Red Hat and product lifespan

Dustin Decker dustind at moon-lite.com
Fri Nov 21 17:58:51 CST 2003


I'm finding Gentoo to be more and more attractive in this vein as time
progresses closer to Dec. 31, 2003.
Typing in "emerge --update system" to update core system packages looks
pretty darned easy to me.  
(Or perhaps even "emerge --update world" to update ALL software.)

I like what the folks at Gentoo have had to say in their on-line philosophy
(http://www.gentoo.org/main/en/philosophy.xml), as well as their social
contract (http://www.gentoo.org/main/en/contract.xml).  It feels a lot more
like what Linux really meant to me when I first started using it seven years
ago.

Dustin

-----Original Message-----
From: owner-kclug at marauder.illiana.net
[mailto:owner-kclug at marauder.illiana.net] On Behalf Of Dave Hull
Sent: Friday, November 21, 2003 10:13 AM
Cc: kclug at kclug.org
Subject: Re: Red Hat and product lifespan

On Fri, 21 Nov 2003, Jonathan Hutchins wrote:

> So why do I need to "upgrade" to a new version of RedHat?  The only 
> answer is simply to support RedHat's bottom line - at the expens of my
own.

For security updates?
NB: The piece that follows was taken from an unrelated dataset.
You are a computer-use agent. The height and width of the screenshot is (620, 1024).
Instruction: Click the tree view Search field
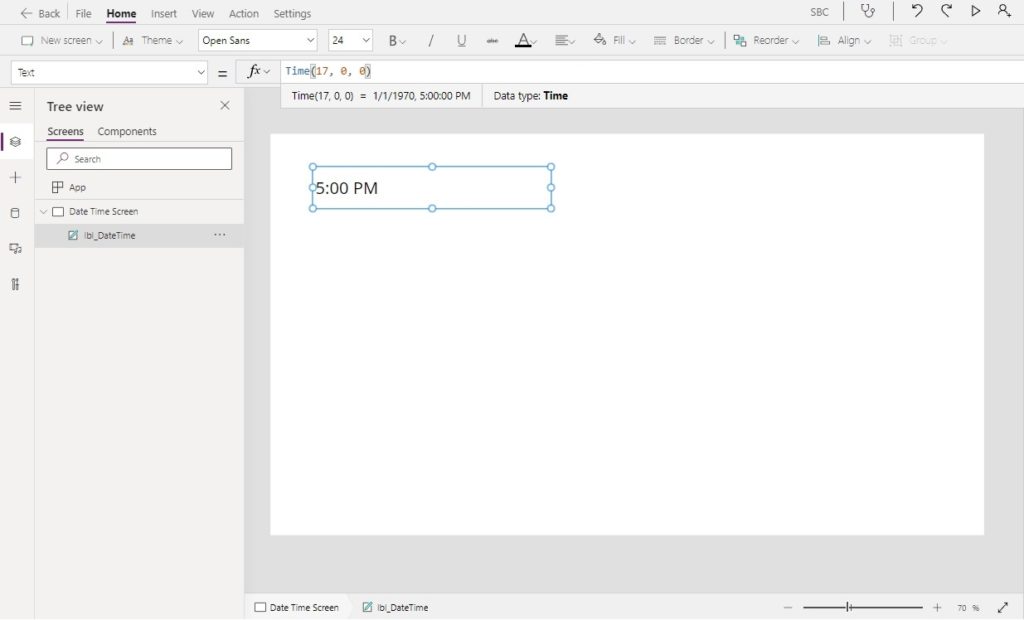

Eventually, RH will stop sending out patches to plug
holes. When that time comes, you could go back to building Apache, MySQL and
PHP by hand from sources, which is what I had to do in the early days of
PHP3 when RH didn't ship Apache with PHP support compiled in, nor was PHP
tied into MySQL.

Keeping "up2date" sure makes life easier.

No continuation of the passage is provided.